-------- Source material --------

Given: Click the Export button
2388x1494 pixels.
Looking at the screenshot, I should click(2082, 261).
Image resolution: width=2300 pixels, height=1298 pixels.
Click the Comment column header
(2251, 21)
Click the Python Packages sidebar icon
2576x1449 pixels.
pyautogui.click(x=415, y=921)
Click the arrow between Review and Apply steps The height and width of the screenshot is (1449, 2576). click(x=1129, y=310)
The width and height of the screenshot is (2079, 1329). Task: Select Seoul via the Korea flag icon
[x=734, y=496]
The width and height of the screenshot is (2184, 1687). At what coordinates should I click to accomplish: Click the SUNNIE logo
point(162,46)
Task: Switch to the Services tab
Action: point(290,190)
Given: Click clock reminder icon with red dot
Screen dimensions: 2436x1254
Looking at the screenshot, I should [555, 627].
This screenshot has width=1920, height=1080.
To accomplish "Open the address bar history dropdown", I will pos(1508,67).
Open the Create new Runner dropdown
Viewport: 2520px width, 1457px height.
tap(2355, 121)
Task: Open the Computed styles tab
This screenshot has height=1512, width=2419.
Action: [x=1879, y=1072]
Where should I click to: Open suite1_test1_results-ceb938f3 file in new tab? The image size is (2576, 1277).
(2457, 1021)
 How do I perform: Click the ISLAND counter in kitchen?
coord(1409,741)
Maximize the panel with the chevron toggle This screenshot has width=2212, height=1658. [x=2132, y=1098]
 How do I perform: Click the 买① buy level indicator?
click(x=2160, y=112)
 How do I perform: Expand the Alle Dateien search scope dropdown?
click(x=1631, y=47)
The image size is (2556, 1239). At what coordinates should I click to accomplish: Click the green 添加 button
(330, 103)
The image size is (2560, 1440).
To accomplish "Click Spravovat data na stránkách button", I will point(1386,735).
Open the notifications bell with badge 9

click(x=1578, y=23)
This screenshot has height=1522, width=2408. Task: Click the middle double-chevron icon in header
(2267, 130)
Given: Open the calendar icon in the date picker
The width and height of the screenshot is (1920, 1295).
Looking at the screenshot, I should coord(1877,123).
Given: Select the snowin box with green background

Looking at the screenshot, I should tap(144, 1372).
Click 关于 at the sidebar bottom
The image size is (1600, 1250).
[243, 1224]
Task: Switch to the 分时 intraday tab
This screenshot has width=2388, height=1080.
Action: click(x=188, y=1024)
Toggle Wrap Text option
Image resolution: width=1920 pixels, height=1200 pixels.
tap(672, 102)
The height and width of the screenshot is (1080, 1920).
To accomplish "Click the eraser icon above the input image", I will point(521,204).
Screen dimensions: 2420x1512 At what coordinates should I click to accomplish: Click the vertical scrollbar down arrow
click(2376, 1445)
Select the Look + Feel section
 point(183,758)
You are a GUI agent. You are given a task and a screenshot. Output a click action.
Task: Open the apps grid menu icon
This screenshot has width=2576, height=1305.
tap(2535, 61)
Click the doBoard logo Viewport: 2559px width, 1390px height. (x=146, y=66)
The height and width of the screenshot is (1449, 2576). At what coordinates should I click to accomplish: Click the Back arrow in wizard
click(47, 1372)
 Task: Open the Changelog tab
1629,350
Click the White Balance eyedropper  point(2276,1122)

--------

With nothing left out, print the data above exactly.

Given: Click the Export button
2388x1494 pixels.
Looking at the screenshot, I should click(2082, 261).
Image resolution: width=2300 pixels, height=1298 pixels.
Click the Comment column header
(2251, 21)
Click the Python Packages sidebar icon
2576x1449 pixels.
pyautogui.click(x=415, y=921)
Click the arrow between Review and Apply steps The height and width of the screenshot is (1449, 2576). click(x=1129, y=310)
The width and height of the screenshot is (2079, 1329). Task: Select Seoul via the Korea flag icon
[x=734, y=496]
The width and height of the screenshot is (2184, 1687). At what coordinates should I click to accomplish: Click the SUNNIE logo
point(162,46)
Task: Switch to the Services tab
Action: point(290,190)
Given: Click clock reminder icon with red dot
Screen dimensions: 2436x1254
Looking at the screenshot, I should [555, 627].
This screenshot has width=1920, height=1080.
To accomplish "Open the address bar history dropdown", I will pos(1508,67).
Open the Create new Runner dropdown
Viewport: 2520px width, 1457px height.
tap(2355, 121)
Task: Open the Computed styles tab
This screenshot has height=1512, width=2419.
Action: [x=1879, y=1072]
Where should I click to: Open suite1_test1_results-ceb938f3 file in new tab? The image size is (2576, 1277).
(2457, 1021)
 How do I perform: Click the ISLAND counter in kitchen?
coord(1409,741)
Maximize the panel with the chevron toggle This screenshot has width=2212, height=1658. [x=2132, y=1098]
 How do I perform: Click the 买① buy level indicator?
click(x=2160, y=112)
 How do I perform: Expand the Alle Dateien search scope dropdown?
click(x=1631, y=47)
The image size is (2556, 1239). At what coordinates should I click to accomplish: Click the green 添加 button
(330, 103)
The image size is (2560, 1440).
To accomplish "Click Spravovat data na stránkách button", I will point(1386,735).
Open the notifications bell with badge 9

click(x=1578, y=23)
This screenshot has height=1522, width=2408. Task: Click the middle double-chevron icon in header
(2267, 130)
Given: Open the calendar icon in the date picker
The width and height of the screenshot is (1920, 1295).
Looking at the screenshot, I should coord(1877,123).
Given: Select the snowin box with green background

Looking at the screenshot, I should tap(144, 1372).
Click 关于 at the sidebar bottom
The image size is (1600, 1250).
[243, 1224]
Task: Switch to the 分时 intraday tab
This screenshot has width=2388, height=1080.
Action: click(x=188, y=1024)
Toggle Wrap Text option
Image resolution: width=1920 pixels, height=1200 pixels.
tap(672, 102)
The height and width of the screenshot is (1080, 1920).
To accomplish "Click the eraser icon above the input image", I will point(521,204).
Screen dimensions: 2420x1512 At what coordinates should I click to accomplish: Click the vertical scrollbar down arrow
click(2376, 1445)
Select the Look + Feel section
 point(183,758)
You are a GUI agent. You are given a task and a screenshot. Output a click action.
Task: Open the apps grid menu icon
This screenshot has width=2576, height=1305.
tap(2535, 61)
Click the doBoard logo Viewport: 2559px width, 1390px height. (x=146, y=66)
The height and width of the screenshot is (1449, 2576). At what coordinates should I click to accomplish: Click the Back arrow in wizard
click(47, 1372)
 Task: Open the Changelog tab
1629,350
Click the White Balance eyedropper  point(2276,1122)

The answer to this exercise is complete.